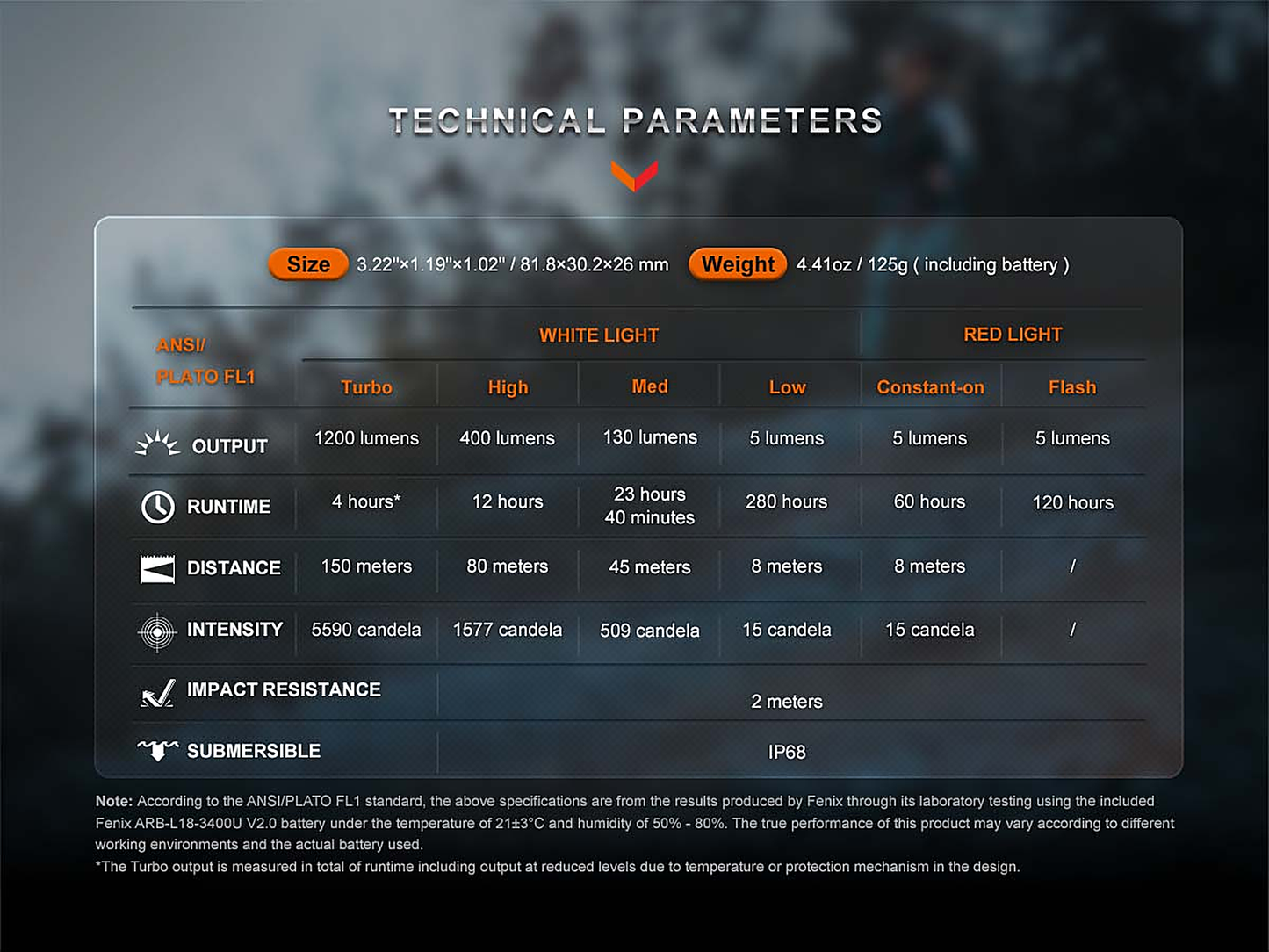Click the starburst icon next to OUTPUT
The height and width of the screenshot is (952, 1269).
(x=157, y=444)
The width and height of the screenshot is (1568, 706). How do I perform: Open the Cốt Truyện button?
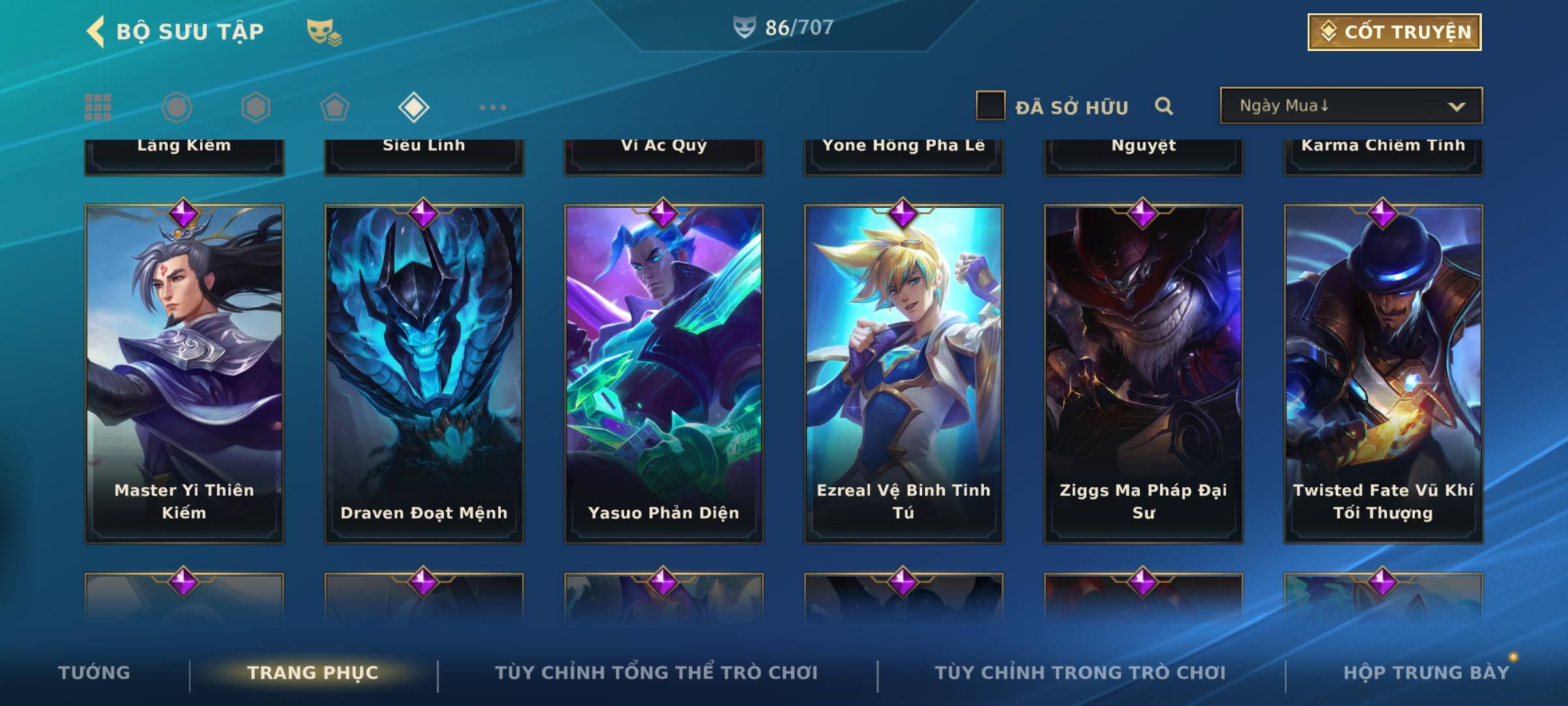pos(1394,32)
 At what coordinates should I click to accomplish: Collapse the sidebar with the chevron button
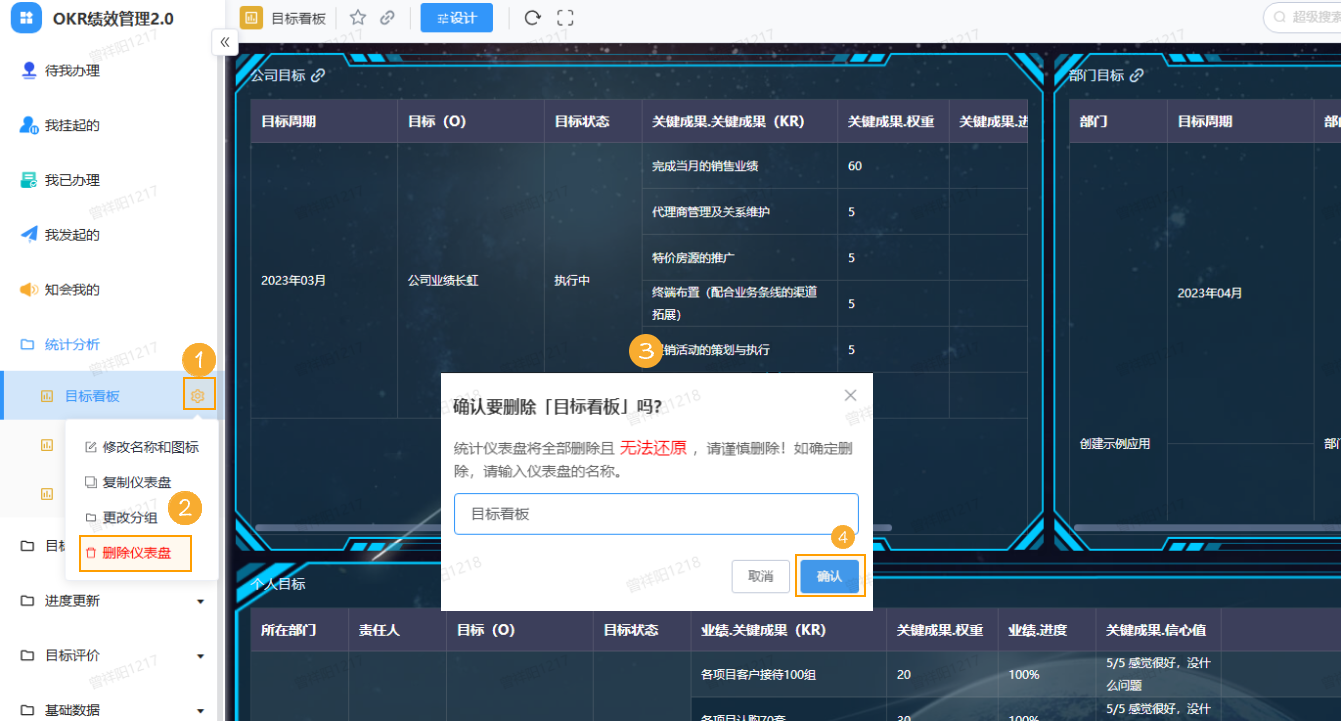(x=224, y=42)
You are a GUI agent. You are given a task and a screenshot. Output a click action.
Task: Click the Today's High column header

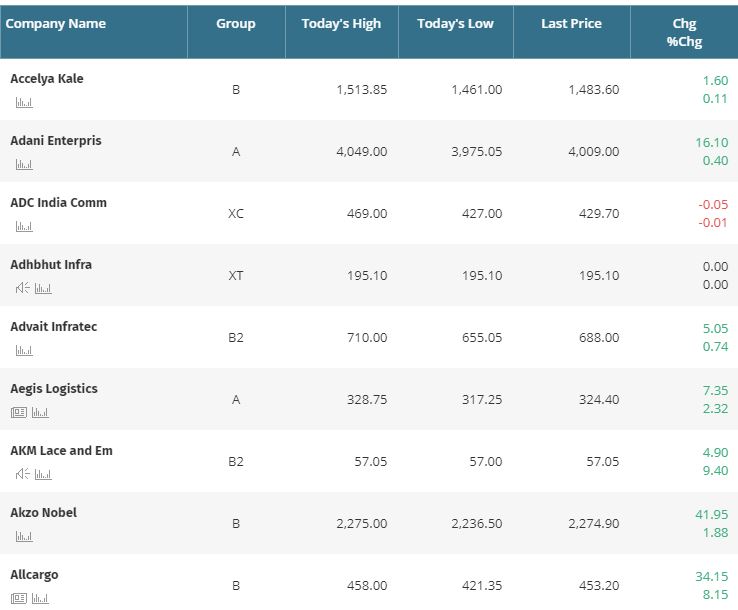tap(341, 24)
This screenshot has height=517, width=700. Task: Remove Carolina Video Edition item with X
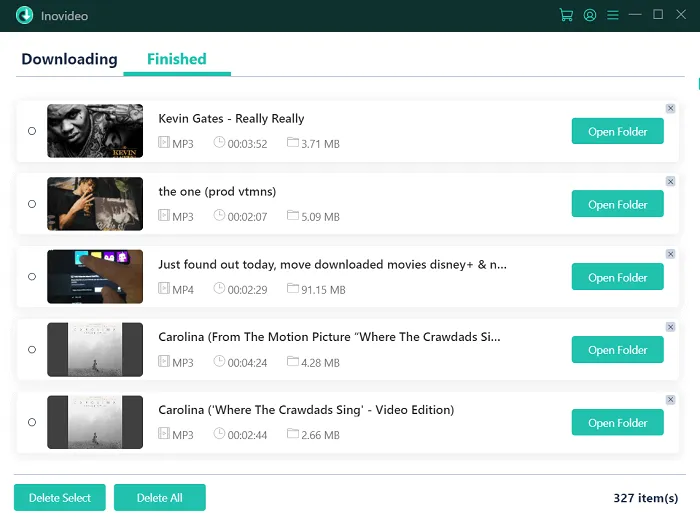click(x=670, y=400)
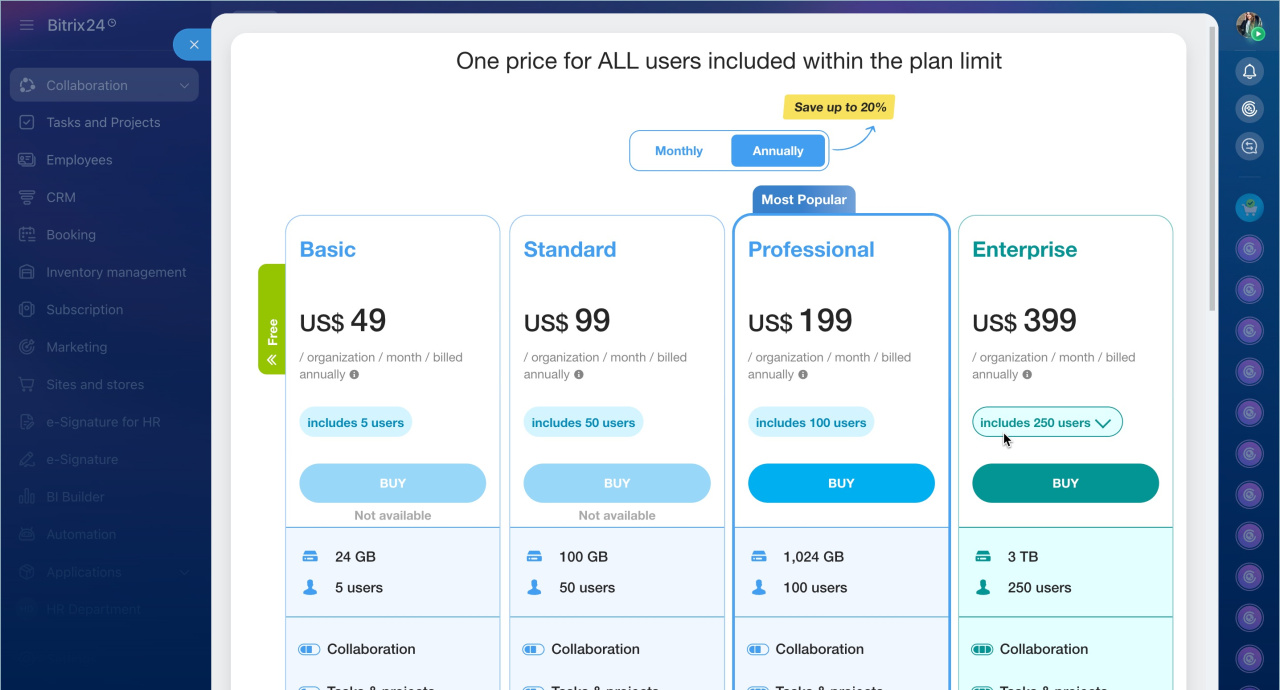Expand the green Free plan side tab
This screenshot has width=1280, height=690.
pyautogui.click(x=272, y=319)
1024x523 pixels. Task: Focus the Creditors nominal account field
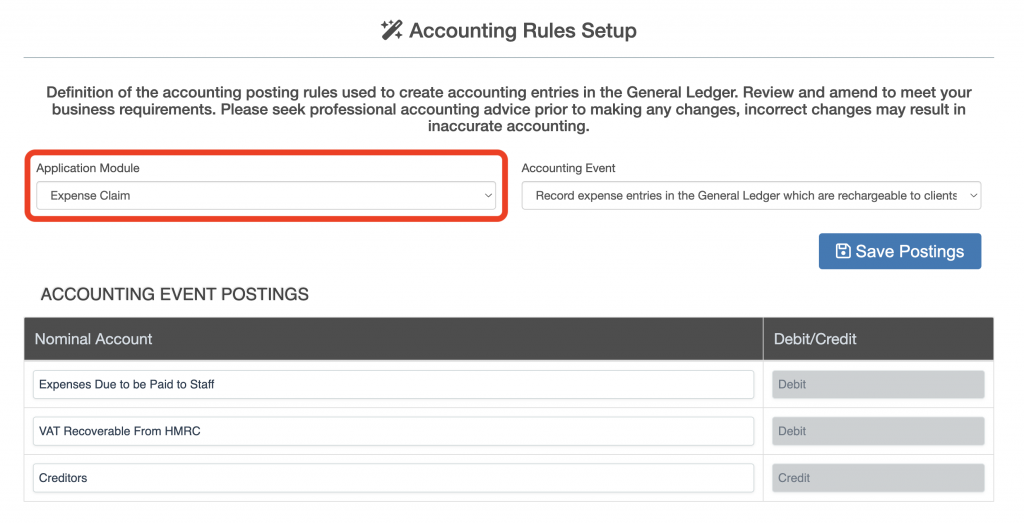(393, 478)
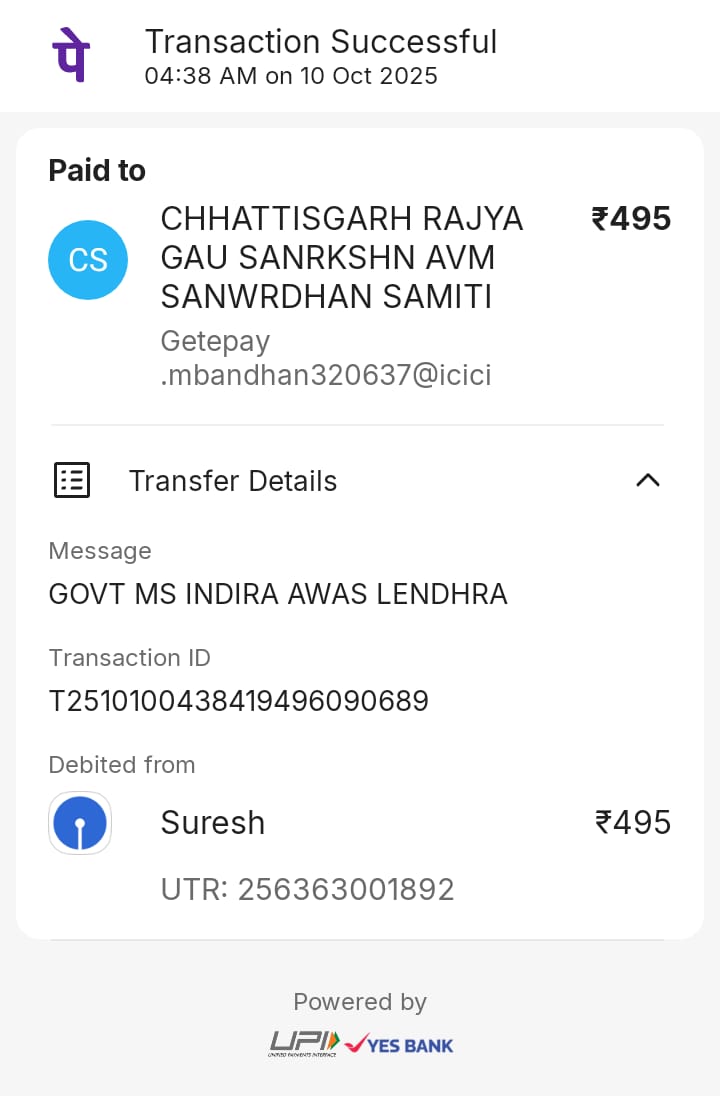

- _SET EXERCISE_
Reproduce the entire listing above word for word, leaving out the pictures.

- _ANSWER TO THE PROBLEM_
Click the starburst icon next to OUTPUT
The height and width of the screenshot is (952, 1269).
(x=157, y=444)
The width and height of the screenshot is (1568, 706). How do I perform: Open the Cốt Truyện button?
pos(1394,32)
 At what coordinates should I click to accomplish: Collapse the sidebar with the chevron button
(x=224, y=42)
You are a GUI agent. You are given a task and a screenshot. Output a click action.
Task: Click the Today's High column header

tap(341, 24)
This screenshot has height=517, width=700. Task: Remove Carolina Video Edition item with X
click(x=670, y=400)
Expand the green Free plan side tab
This screenshot has width=1280, height=690.
pyautogui.click(x=272, y=319)
1024x523 pixels. Task: Focus the Creditors nominal account field
(393, 478)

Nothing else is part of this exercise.